• WHAT TO WORK ON:
Copy the lines running from the one that contains "Given: Click the" to the end of the entries below, exactly and with no pictures.

• RECORDED DATA:

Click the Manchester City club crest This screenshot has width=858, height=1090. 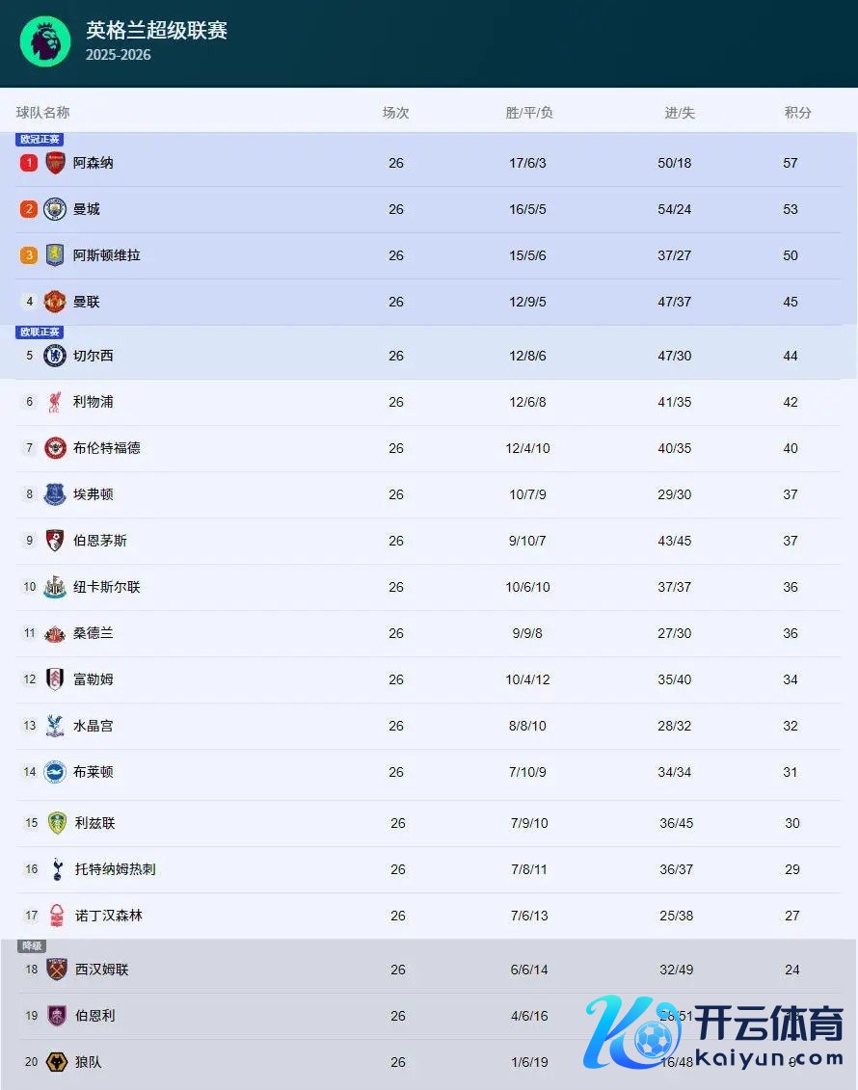click(x=55, y=209)
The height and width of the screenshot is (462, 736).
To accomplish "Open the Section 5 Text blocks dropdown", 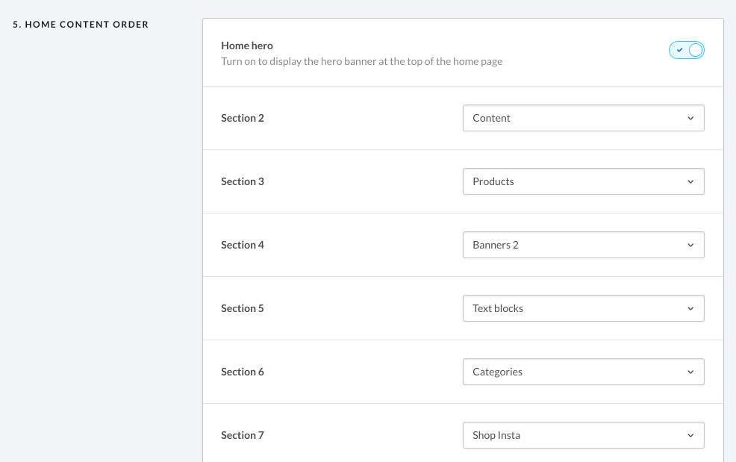I will click(583, 308).
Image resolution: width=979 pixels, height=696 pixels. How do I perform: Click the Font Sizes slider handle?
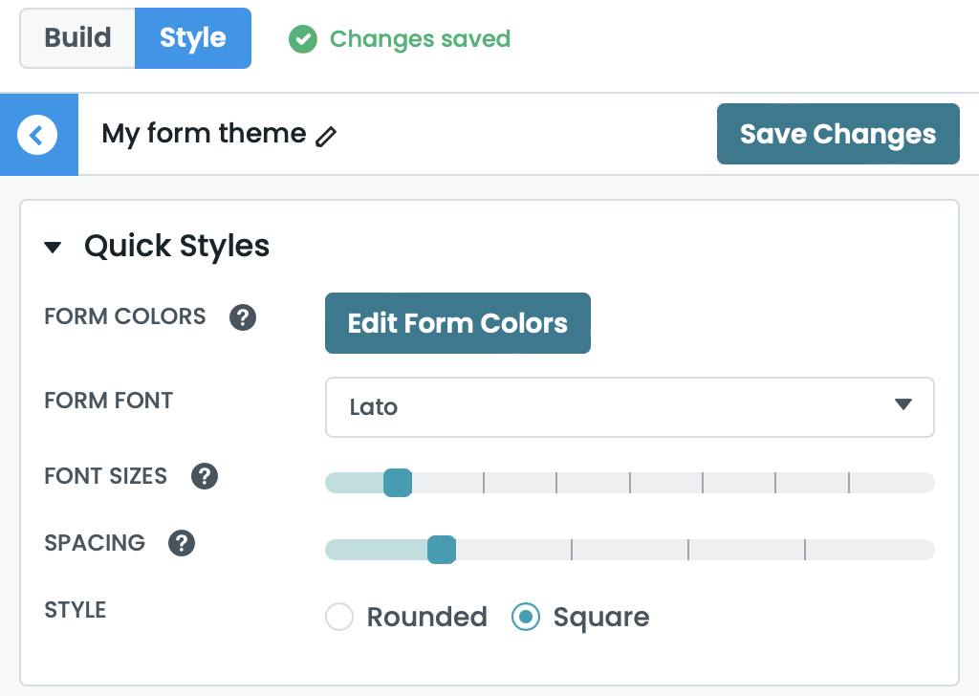point(397,483)
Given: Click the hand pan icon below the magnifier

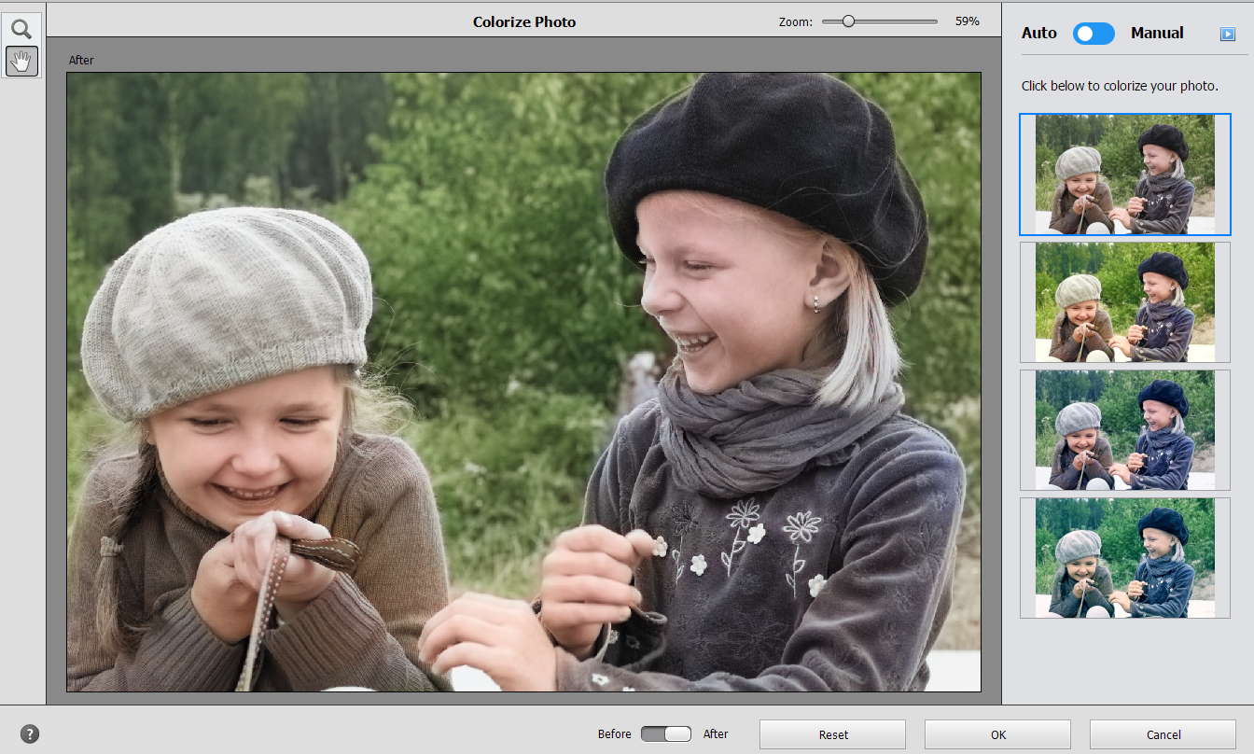Looking at the screenshot, I should click(21, 62).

• ANSWER SECTION:
Given: Click the hand pan icon below the magnifier

Looking at the screenshot, I should click(21, 62).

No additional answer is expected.